## IHRE AUFGABE
Setzen Sie die unten stehende Buchbesprechung zum Western „Die tausend Verbrechen des Ming Tsu“ im Anschluss an ihren letzten Satz fort.

Ein etwas anderer Western
Die tausend Verbrechen des Ming TsuIn diesem Buch ist der Held weder ein Cowboy, der einsam durch die Prärie reitet und die Viehherde vor sich hertreibt, noch ein Sheriff, der die Stadt gegen die bösen Viehbarone verteidigt. Nein, es ist ...
In diesem Buch ist der Held weder ein Cowboy, der einsam durch die Prärie reitet und die Viehherde vor sich hertreibt, noch ein Sheriff, der die Stadt gegen die bösen Viehbarone verteidigt. Nein, es ist ein Chinese. Chinesen wurden im 19. Jahrhundert zu abertausenden als billige Arbeitskräfte in die USA herangekarrt für den Bau der Eisenbahnen. Sie waren rechtlos, wurden verachtet und wenn sie auch nur andeutungsweise murten, wurden sie kurzerhand erschossen. Auf einen Chinaman mehr oder weniger kam es nicht an. Und nun wird solch ein Underdog zum Helden des Buches. Was seine Widersacher nicht ahnen, Ming Tsu ist ein Auftragskiller. Als eine Gruppe weißer Männer ihm seine weiße Frau rauben und ihn halbtot prügeln, wird Ming Tsu zu seinem eigenen Auftraggeber. Gnadenlos jagt er durch mehrere Staaten die Bande und tötet sie kaltblütig. Unterwegs schließt er sich eier fahrenden Zirkustruppe an. Das ist ein sonderbarer Zirkus, seine Mitglieder können merkwürdige Wunder vollbringen. Da passen Ming Tsu und der alte blinde Chinese genannt “Prophet” dazu. Unterwegs erschießt oder ersticht Ming Tsu noch einige Bandenmitglieder, aber auch andere, die zwar nicht zur Bande gehörten, aber ihren Tod nicht minder verdient haben. Ming Tsu hinterlässt quer durch die USA und durch das Buch eine blutige Spur. Vom großen Salt Lake in Utah durch Nevada bis hinunter nach Sacramento in Kalifornien, wo es zum letzten großen Showdown kommt, in bester Hollywood Manier. Eigentlich zelebriert Tom Lin jeden Mord den Ming Tsu verübt wie einen kleineren oder größeren Showdown.

## GEZEIGTES MATERIAL
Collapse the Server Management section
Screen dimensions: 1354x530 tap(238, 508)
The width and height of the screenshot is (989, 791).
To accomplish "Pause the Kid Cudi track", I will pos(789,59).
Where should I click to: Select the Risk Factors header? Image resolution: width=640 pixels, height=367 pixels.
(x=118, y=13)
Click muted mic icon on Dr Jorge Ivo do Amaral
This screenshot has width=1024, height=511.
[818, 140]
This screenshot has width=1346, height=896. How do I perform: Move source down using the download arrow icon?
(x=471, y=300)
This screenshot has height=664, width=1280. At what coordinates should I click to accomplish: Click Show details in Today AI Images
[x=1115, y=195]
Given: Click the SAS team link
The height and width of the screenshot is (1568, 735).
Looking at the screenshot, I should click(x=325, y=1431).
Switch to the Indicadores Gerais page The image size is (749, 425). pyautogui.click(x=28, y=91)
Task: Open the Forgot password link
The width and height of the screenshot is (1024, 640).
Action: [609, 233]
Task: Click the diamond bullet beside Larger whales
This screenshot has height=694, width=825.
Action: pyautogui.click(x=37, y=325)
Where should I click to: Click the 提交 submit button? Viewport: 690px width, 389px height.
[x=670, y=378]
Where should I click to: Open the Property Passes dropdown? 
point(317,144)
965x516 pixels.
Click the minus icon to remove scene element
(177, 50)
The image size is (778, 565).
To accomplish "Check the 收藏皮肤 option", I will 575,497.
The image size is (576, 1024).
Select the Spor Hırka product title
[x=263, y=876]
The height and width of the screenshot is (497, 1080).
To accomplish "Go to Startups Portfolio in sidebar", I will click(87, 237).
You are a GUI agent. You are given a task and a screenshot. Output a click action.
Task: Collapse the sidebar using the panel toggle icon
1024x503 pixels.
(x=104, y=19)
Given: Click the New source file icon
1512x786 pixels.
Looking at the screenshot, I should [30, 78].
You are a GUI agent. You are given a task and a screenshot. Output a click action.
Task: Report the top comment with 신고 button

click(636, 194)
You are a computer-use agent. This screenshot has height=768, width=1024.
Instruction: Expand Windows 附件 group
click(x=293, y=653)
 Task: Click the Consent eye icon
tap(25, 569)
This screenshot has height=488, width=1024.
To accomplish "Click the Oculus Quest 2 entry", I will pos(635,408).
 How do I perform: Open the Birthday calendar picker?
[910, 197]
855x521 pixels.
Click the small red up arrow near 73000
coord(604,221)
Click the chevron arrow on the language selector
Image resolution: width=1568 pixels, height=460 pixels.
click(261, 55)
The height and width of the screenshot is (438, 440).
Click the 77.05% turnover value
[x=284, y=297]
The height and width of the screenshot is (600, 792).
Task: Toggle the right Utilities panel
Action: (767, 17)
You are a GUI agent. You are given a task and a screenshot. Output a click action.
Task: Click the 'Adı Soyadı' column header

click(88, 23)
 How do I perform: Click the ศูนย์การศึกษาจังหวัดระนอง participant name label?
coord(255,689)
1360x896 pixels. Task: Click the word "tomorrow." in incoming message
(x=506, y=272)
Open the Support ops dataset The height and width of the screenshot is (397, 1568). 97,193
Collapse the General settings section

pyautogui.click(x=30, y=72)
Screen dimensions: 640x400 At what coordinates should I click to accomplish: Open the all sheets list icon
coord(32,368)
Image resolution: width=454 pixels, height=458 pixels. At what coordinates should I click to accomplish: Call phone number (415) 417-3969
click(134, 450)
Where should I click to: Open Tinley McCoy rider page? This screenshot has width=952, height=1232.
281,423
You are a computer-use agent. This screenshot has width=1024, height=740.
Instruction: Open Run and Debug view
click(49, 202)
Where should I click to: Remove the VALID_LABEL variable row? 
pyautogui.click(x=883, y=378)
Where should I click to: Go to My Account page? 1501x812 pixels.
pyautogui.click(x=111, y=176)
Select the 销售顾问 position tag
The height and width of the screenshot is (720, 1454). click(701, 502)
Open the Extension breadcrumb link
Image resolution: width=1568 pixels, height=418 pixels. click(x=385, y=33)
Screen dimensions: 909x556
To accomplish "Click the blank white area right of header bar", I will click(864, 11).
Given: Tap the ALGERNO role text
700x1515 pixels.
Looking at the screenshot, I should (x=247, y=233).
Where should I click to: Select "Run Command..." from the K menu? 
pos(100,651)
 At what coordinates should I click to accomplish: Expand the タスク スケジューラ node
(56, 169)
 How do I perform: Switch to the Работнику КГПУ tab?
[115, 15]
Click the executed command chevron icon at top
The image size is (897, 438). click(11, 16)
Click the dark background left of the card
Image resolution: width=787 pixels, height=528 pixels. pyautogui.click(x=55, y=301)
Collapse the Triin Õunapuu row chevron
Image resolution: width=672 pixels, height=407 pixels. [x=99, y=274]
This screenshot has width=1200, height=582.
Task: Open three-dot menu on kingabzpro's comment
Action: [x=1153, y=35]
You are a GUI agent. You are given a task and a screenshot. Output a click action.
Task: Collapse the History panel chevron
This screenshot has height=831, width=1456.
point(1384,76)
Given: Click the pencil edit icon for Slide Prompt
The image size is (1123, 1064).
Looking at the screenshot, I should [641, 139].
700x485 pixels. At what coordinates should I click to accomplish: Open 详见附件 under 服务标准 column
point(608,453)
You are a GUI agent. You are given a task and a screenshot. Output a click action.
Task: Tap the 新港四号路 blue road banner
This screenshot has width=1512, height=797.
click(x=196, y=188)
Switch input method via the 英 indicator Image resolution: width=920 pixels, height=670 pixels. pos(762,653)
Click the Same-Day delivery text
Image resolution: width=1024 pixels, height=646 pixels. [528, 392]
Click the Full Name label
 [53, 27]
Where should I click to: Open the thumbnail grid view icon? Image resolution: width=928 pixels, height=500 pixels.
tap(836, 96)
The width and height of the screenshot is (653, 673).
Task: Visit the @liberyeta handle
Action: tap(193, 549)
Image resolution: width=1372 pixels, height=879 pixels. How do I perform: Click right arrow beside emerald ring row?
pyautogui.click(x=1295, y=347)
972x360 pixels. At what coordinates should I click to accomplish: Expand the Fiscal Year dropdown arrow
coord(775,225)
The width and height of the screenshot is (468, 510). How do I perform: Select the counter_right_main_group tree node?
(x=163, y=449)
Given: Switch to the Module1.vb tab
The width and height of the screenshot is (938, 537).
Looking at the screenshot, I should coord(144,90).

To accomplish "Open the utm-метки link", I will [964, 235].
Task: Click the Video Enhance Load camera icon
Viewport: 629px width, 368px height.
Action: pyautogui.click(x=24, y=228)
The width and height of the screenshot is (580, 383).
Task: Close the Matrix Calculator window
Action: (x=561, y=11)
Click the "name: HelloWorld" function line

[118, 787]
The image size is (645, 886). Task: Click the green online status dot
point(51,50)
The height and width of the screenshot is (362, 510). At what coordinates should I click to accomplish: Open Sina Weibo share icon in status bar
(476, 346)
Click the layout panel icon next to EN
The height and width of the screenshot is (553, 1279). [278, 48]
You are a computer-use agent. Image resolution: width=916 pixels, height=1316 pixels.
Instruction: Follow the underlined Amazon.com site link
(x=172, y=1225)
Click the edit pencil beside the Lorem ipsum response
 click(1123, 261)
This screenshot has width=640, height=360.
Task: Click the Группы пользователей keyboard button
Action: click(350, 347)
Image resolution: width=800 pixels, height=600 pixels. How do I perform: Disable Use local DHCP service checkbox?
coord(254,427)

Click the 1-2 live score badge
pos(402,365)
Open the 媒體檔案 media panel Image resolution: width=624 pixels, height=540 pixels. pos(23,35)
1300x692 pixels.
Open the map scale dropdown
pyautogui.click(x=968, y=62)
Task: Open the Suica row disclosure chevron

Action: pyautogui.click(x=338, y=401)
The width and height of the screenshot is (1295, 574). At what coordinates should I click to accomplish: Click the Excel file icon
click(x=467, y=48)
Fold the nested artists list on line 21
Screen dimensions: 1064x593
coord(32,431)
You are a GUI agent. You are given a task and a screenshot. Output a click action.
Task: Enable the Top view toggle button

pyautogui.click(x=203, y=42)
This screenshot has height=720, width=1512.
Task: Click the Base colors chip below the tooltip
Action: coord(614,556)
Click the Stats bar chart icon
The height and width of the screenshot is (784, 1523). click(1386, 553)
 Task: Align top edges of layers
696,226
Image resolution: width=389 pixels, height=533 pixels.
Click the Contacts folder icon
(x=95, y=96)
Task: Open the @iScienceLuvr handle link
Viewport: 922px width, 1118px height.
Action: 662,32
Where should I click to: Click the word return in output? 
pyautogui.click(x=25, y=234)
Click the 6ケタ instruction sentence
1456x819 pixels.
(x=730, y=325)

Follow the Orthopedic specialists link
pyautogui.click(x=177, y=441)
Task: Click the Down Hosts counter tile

## GELÖSTE AUFGABE
Das nüchterne, trockene Narrativ nimmt uns gefangen, schon bald zählen wir nicht mehr mit, wie viele Menschen in diesem Buch sterben, es ist, als würde das Motto der weißen Machthaber umgedreht werden: “Auf einen Whiteman mehr oder weniger kommt es nicht an”. Und wir empfinden auch so, denn trotz allem ist Ming Tsu ein Sympathieträger. Und seine Morde sind erklärbar und eigentlich gerechtfertigt. In einem Land und in einer Zeit in der zuerst geschossen wird und danach nach dem Namen gefragt wird, tötet Ming Tsu nur aus Notwehr und Rache. Keine Habsucht, kein Raub-Motiv. In einem Land, in dem Waffenbesitz auch heute noch als Grundrecht aller (weißen) Bürger angesehen wird, wirft dieses Buch Fragen auf. Wie die alten weißen Männer wohl Tom Lins aufgenommen haben?